> **Given exercise**: Pull out each line of the data below that contains the word "Toggle". Treat uppercase and lowercase as different.

::: Supplied data :::

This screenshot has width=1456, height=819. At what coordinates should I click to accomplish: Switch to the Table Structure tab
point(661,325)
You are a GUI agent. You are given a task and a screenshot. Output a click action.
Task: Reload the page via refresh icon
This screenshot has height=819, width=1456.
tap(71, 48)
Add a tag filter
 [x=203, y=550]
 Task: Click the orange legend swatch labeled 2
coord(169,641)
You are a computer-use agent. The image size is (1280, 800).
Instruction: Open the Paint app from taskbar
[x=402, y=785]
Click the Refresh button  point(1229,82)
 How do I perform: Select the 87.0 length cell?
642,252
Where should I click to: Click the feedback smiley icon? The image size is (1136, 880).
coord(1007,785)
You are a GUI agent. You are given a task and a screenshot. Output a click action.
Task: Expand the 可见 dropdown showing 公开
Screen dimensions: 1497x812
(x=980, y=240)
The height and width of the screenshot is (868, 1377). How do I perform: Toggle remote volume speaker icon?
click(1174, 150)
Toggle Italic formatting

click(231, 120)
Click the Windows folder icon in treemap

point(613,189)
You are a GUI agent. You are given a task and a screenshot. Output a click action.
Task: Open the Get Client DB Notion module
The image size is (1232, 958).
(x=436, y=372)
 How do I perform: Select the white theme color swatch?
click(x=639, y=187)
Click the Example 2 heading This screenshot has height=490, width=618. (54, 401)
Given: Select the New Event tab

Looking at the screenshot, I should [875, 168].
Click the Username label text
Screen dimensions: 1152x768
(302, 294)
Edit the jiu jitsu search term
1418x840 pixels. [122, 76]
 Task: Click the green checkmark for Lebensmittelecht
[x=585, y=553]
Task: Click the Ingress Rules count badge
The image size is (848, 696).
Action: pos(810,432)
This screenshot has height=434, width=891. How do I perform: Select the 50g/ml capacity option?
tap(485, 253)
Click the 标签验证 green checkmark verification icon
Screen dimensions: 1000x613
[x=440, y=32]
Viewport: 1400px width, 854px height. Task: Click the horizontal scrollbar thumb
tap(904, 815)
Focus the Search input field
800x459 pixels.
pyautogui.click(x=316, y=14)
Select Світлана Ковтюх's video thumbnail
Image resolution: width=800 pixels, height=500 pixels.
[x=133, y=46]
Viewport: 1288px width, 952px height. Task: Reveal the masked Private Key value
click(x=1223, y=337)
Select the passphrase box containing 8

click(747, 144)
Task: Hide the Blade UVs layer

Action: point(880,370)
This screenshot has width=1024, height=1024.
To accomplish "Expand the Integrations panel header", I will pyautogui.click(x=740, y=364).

:::

> **Answer for the task**:
The height and width of the screenshot is (868, 1377). How do I perform: Toggle remote volume speaker icon?
Toggle Italic formatting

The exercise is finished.